Zadania do wykonania -
a. Proszę przełożyć na język angielski następujące zdanie z artykułu o rowerach MEVO: „Zarząd OMGGS oczekuje, że NB Tricity zwróci użytkownikom wpłacone i niewykorzystane do tej pory środki z abonamentów oraz ureguluje sprawy z podwykonawcami.”
b. Proszę dalej prowadzić artykuł o rowerach MEVO, zaczynając od miejsca po jego ostatnim zdaniu.

Fragment dokumentu -
Informacje

Rowery MEVO / autor: Gdansk.pl
Rowery MEVO / autor: Gdansk.pl

Dla kosmopolitycznego Gdańska rower miejski to za dużo

Zespół wGospodarce

Zespół wGospodarce

Portal informacji i opinii o stanie gospodarki

  • Opublikowano: 28 października 2019, 21:07

    Aktualizacja: 28 października 2019, 21:50

  • Powiększ tekst

Miało być pięknie. W innych miastach rowery, jak Veturilo - Warszawski Rower Publiczny, cieszą się dużym powodzeniem. Ale nie w Trójmieście. Właśnie pogrzebano ten projekt? Jak podaje Radio Gdańsk, to kompletne fiasko systemu za miliony złotych i być może koniec rowerów MEVO

Zarząd Obszaru Metropolitalnego Gdańsk-Gdynia-Sopot podjął decyzję o częściowym wypowiedzeniu umowy z wykonawcą NB Tricity. Powodem były między innymi niedotrzymywanie terminów w dostawach rowerów, usterki, czy brak dostępności jednośladów. - Dalsza współpraca z nierzetelnym kontrahentem nie rodzi nadziei na poprawę, a dalsze czekanie na rozwój wydarzeń w spółce NB Tricity byłoby zbyt dużym ryzykiem dla publicznych pieniędzy - czytamy w oświadczeniu OMGGS.

Oznacza to tyle, że od dnia dzisiejszego będziemy mieli prawdopodobnie, choć wykonawca chce współpracować, przerwę w funkcjonowaniu systemu. Będzie trwać do czasu, kiedy wspólnie z gminami, które będą chciały w tym projekcie uczestniczyć, wypracujemy wspólne rozwiązanie – mówi Aleksandra Dulkiewicz, prezydent Gdańska, przewodnicząca Zarządu OMGGS. Dodała też, że środki unijne, które miały być przeznaczone na rower metropolitalny, zostały przesunięte na inne zadania związane z poprawą dostępności i komunikacji w obszarze metropolitalnym – w tym wypadku na rozbudowę węzłów integracyjnych. - Pieniądze są bezpieczne i nadal służą mieszkańcom – zapewniła prezydent.

Zarząd OMGGS oczekuje, że NB Tricity zwróci użytkownikom wpłacone i niewykorzystane do tej pory środki z abonamentów oraz ureguluje sprawy z podwykonawcami.

Do tej pory OMGGS zapłacił spółce NB Tricity 9,76 mln zł. Własnością Obszaru Metropolitalnego są 1224 rowery, 660 stacji, system IT i całe oprogramowanie internetowe. Spółka powinna udostępnić cały ten majątek naszemu zarządowi – zaznacza Jacek Karnowski, prezydent Sopotu.

Momentalnie wylała się fala krytyki na poczynania włodarzy miejskich.

Pozycje zbioru danych -
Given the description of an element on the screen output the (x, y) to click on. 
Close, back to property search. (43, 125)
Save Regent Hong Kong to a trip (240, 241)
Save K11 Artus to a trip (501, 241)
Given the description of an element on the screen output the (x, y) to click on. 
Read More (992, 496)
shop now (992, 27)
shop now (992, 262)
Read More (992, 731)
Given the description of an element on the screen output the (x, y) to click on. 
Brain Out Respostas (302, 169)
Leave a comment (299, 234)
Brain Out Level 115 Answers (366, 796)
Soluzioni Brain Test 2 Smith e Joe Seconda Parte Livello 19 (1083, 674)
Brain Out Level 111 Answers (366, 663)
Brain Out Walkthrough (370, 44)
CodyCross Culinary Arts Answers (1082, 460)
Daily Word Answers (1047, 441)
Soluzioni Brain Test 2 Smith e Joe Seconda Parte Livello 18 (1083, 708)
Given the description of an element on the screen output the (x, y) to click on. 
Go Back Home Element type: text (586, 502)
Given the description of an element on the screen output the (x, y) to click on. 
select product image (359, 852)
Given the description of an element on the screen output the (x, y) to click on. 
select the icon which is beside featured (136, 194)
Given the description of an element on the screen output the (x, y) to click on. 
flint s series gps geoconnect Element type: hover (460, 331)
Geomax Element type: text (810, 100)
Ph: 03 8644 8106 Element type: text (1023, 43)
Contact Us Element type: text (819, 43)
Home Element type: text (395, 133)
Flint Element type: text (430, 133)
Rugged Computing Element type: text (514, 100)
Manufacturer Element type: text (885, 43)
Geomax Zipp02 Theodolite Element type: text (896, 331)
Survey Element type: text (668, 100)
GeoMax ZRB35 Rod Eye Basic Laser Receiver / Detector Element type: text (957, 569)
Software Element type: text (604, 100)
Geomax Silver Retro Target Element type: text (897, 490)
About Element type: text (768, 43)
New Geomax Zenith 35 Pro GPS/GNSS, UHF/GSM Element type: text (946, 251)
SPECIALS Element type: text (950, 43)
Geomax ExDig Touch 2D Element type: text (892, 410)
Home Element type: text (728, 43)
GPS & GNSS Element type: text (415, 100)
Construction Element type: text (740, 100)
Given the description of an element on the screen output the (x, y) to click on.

Odpowiedzi do zadań -
a. The OMGGS Board expects NB Tricity to refund users the subscription fees they have paid and not yet used, and to settle its matters with subcontractors.

b.
Zarząd Metropolitalny Gdańsk-Gdynia-Sopot przez wiele miesięcy tak naprawdę unikał odpowiedzi i przyjmował jedynie nagrody i pozował do zdjęć z rowerami. Natomiast nikt nie zastanowił się nad tym w jaki sposób można zapobiec ewentualnym problemom, które dla każdego przeciętnego użytkownika czy obserwatora były zapowiedzią nadchodzącej katastrofy - mówił Przemysław Majewski.

Wcześniej przyczyny przyszłej porażki doszukiwano się w samej ofercie. Mieszkańcy Pomorza zostali pozbawieni tzw. darmoczasu. W tego typu usługach, od momentu wypożyczenia do np. 20 minuty korzystania z roweru przeważnie mieszkańcy mogą jeździć na rowerze za darmo. Jak pokazują statystki (przytaczali je nawet potencjalni operatorzy), to najpopularniejszy przedział czasowy i najpopularniejsza opcja wśród wypożyczających. Takie rozwiązanie zastosowano np. w Lublinie, Łodzi, Radomiu, Poznaniu czy Warszawie. Mogą się cieszyć z niego nawet mieszkańcy Londynu, chociaż na nieco innych warunkach.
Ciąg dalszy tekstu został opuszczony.